Кульгузкин вопросительно поднял брови. Потом догадался.
— A-а, это тот самый?..
— Ага. Среди баб паника будет, ежели его вместе со всеми поселить…
— А мы его выхолостим… как валуха…
Переверзев пристально посмотрел на уполномоченного — не понял, всерьез тот говорит или шутит. Сейчас ведь все может быть — может, действительно закон такой есть! Вон вчера ни за што, ни про што шлепнули четверых за поскотиной — говорят, по закону, постановление есть такое. Да каких еще мужиков! Не Акимушкину чета!.. И все равно, думал Иван Переверзев, эта власть лучше любой старой — наша она, пролетариев и вообще бедноты.
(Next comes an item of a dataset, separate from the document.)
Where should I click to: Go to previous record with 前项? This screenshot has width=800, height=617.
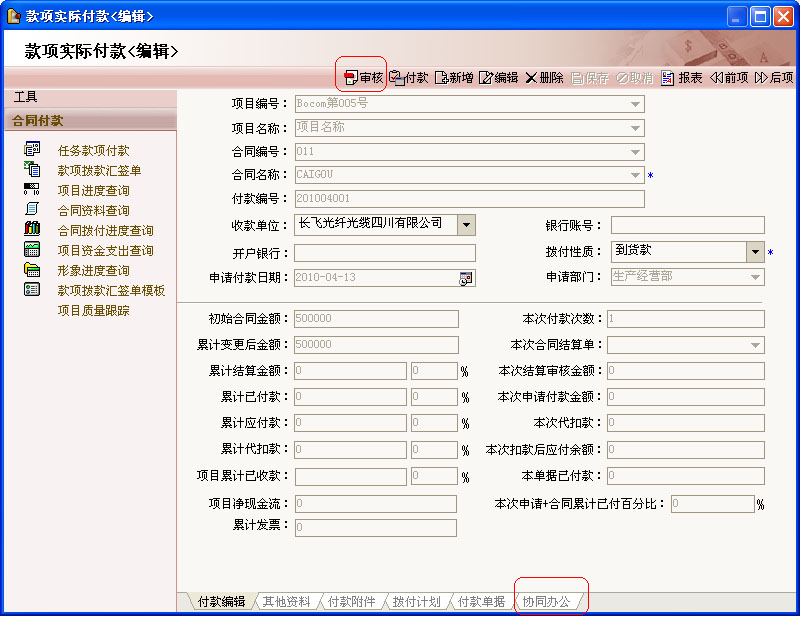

Видал, как вчера этот вот говорил: ты был ничем, а теперь всё твое!.. Сегодня никулинскую семью выселим, все — наше, что было его. Столовую сделаем. Три раза в день… А почему три? Все в наших руках. Постановим: четыре раза в день — так и будут кормить четыре раза в день. А то и — пять. Мы хозявы!..
ГЛАВА ЧЕТВЕРТАЯ
1
Несмотря на приближающуюся весну, по ночам по-прежнему было холодно. Разводить костры ночью не решались, отогревались только днем, и то, сучья для костров выбирали посуше, чтобы меньше было дыму. Люди в отряд прибывали каждый день. Но и это Большакова не очень радовало. Предсказанного генералом Степняком массового выступления крестьян против советской власти не было. Оно было, массовое, но не здесь, не у Большакова. К нему шли какие-то одиночки, в основном уголовники… Как ни странно, именно уголовники: кто-то изнасиловал девку — сбежал из каталажки, не дожидаясь суда, кто-то поджег соседа за то, что тот воткнул вилы в бок его корове, проникшей к чужому зароду сена, поджег сено — сгорела изба и все пристройки. Сам чуть не сгорел — насилу отстоял свою усадьбу. А тут как-то примкнула ватага конокрадов — видать, тоже некуда было податься зимой.